匂いを相手につけるだけで問題になるような世界の常識は、なんとなく厳しいような気がしたが。


「そ、それは……ここは城だから、問題ない、はずだ」


見慣れない天井は、どうやら城に与えられた部屋らしい。つまり、最初にボストンテリアに連れてこられた部屋だろうか。あのときは天井に注目している余裕などなかったので確信が持てなかった。


しかし、問題は王太子だ。

消え入りそうな声で答えられれば、疚しいことがあると白状しているものだ。


「やっぱり問題なんじゃない。で、わざわざ問題起こしてまで、なんでここにいるの?」


王太子のツガイにはならないと宰相補佐官に伝えたが、こうして夜に会っていると知られたらかなり怒ってきそうだなと顔をしかめる。
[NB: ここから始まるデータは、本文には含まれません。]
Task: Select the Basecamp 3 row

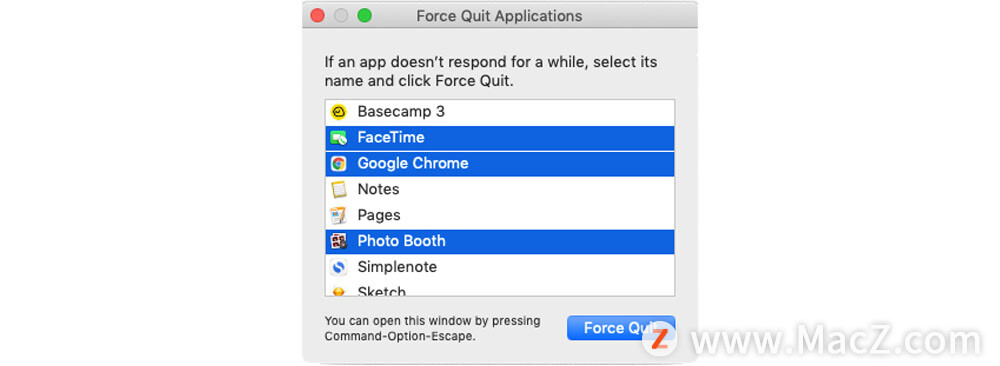Action: coord(500,112)
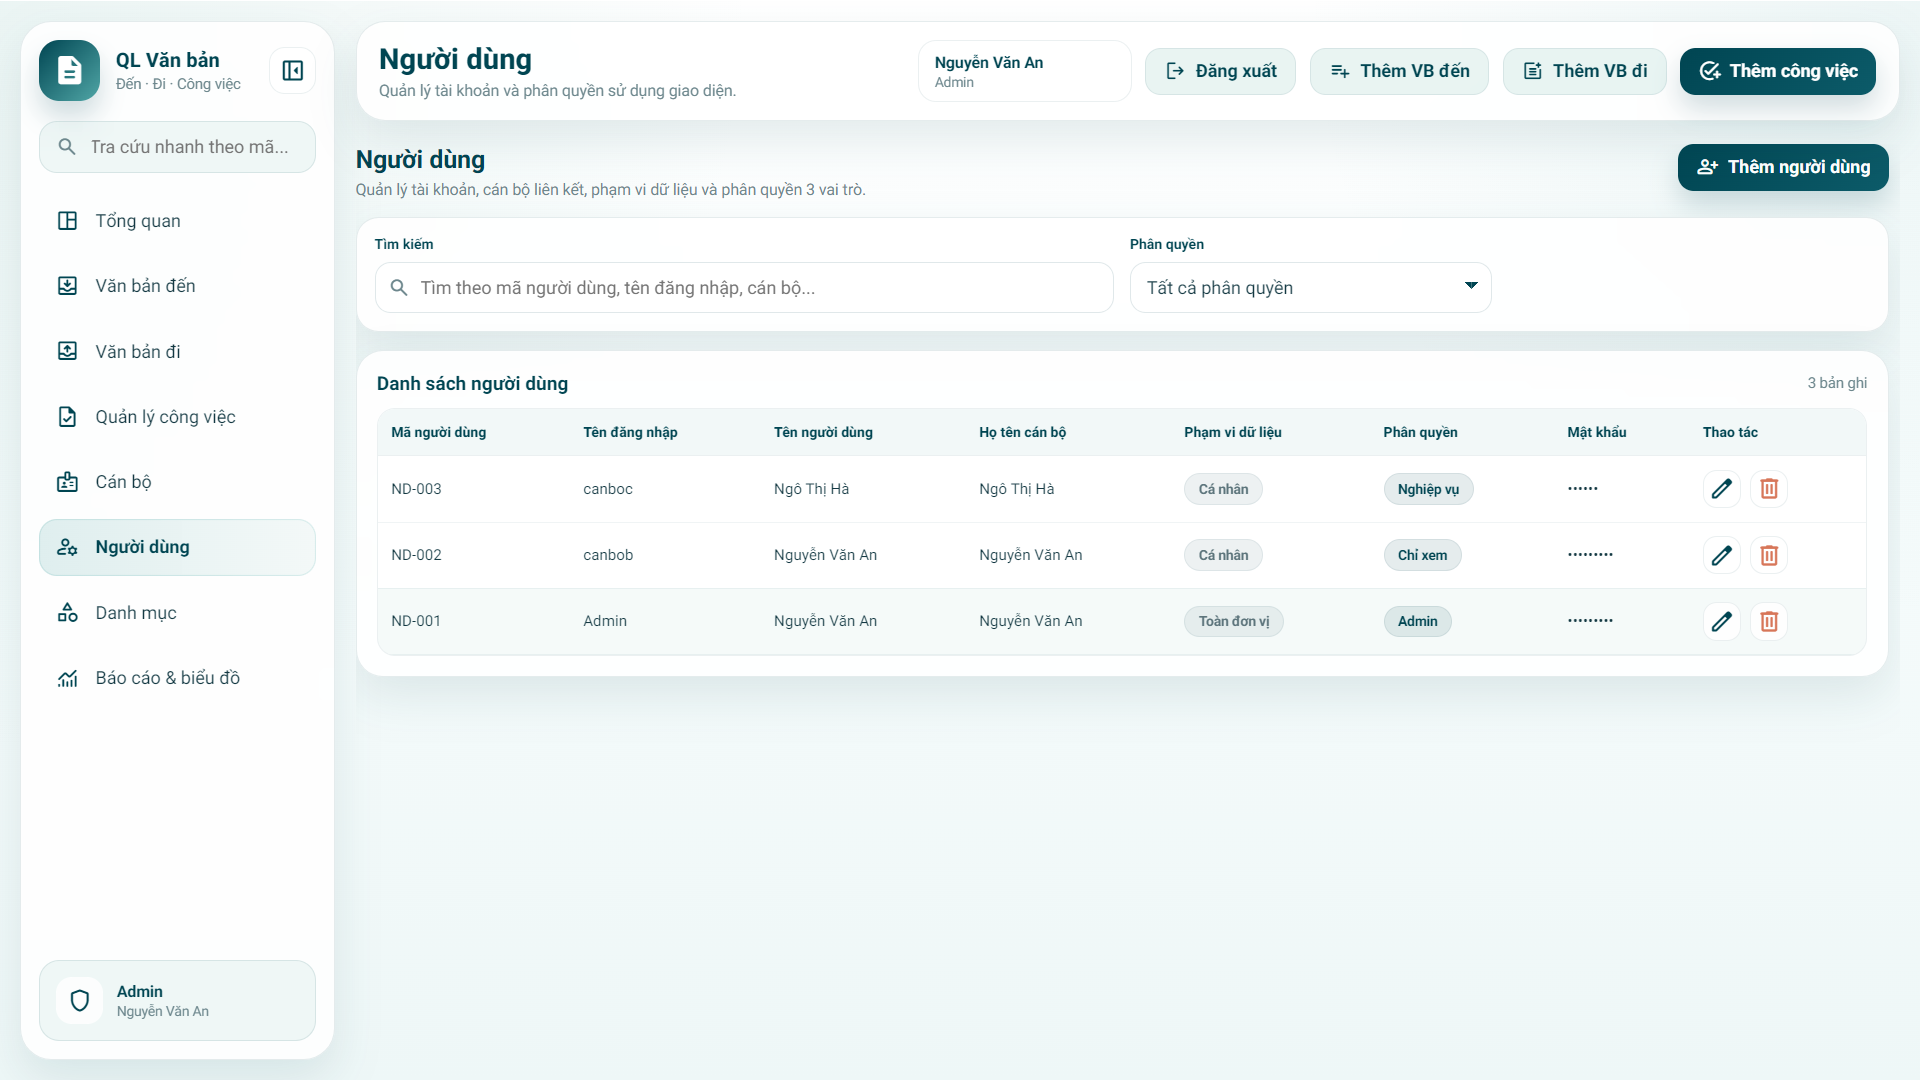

借金の返済にかなりの金額を使ったから、それだけで怒られそうだが、そもそも上限額を提示しなかったあちらが悪いとも思う。

いや、悪いことして金儲けをしていて、王太子妃を立后するために方々にばらまいているのだから、金銭感覚が狂っているのかもしれない。

だがキャッシュカードのように金を引き出せないようにされていたら、どうすればよいだろう。まだ店の改装資金を貰っていないのだが。


「お前が辺境伯のところに嫁ぐことが正式に決まったからわざわざ教えにきたんだ!」

「はあ、こんな夜中にご苦労様」

「な、馬鹿にするなっ」

「馬鹿にはしていないわよ、純粋に不思議になっただけ。じゃあ用が済んだなら出ていってくれない?もう一眠りするから」

「これ以上寝るのか!?」

「うるさいな、私の勝手でしょう。さぁ、出て行って!」


さっさとシベリアンハスキーを部屋から追い出す。盛大な文句を並べ立てていたが、彼がいなくなれぱ部屋の中には静寂が満ちた。


「あー、寝て起きちゃった……」


一眠りするなんて、無理だ。

自分の言葉にくすりと笑む。そのまま、ポトリと涙が落ちた。


「もしかしたらって思ったんだけどなぁ……寝て起きたら夢から覚めてないかなって……」


天井に顔を向けて、両手で顔を覆う。

下を向いたら大洪水だ。だが、上を向いて手で押さえたところで、雫は止めどなく溢れ頬を伝って流れていく。


「あー、やっぱりこっちが現実だぁ」


目が覚めても、目覚めない。

ここが夢ではない証拠には十分だった。痛みもあったし、感覚も本物だ。

眠って起きたら、もしかしたら元の世界に帰ってきているかもなんて淡い期待だった。けれど、見ないようにしていただけで、かなり大きく期待していたのかもしれない。


美生は声を上げてわぁわぁと泣いた。

止めることも、恥ずかしいとも、一つも思わなかった。


それを、部屋の外の扉の前でシベリアンハスキーとボストンテリアがただ無言で聞いていたのだった。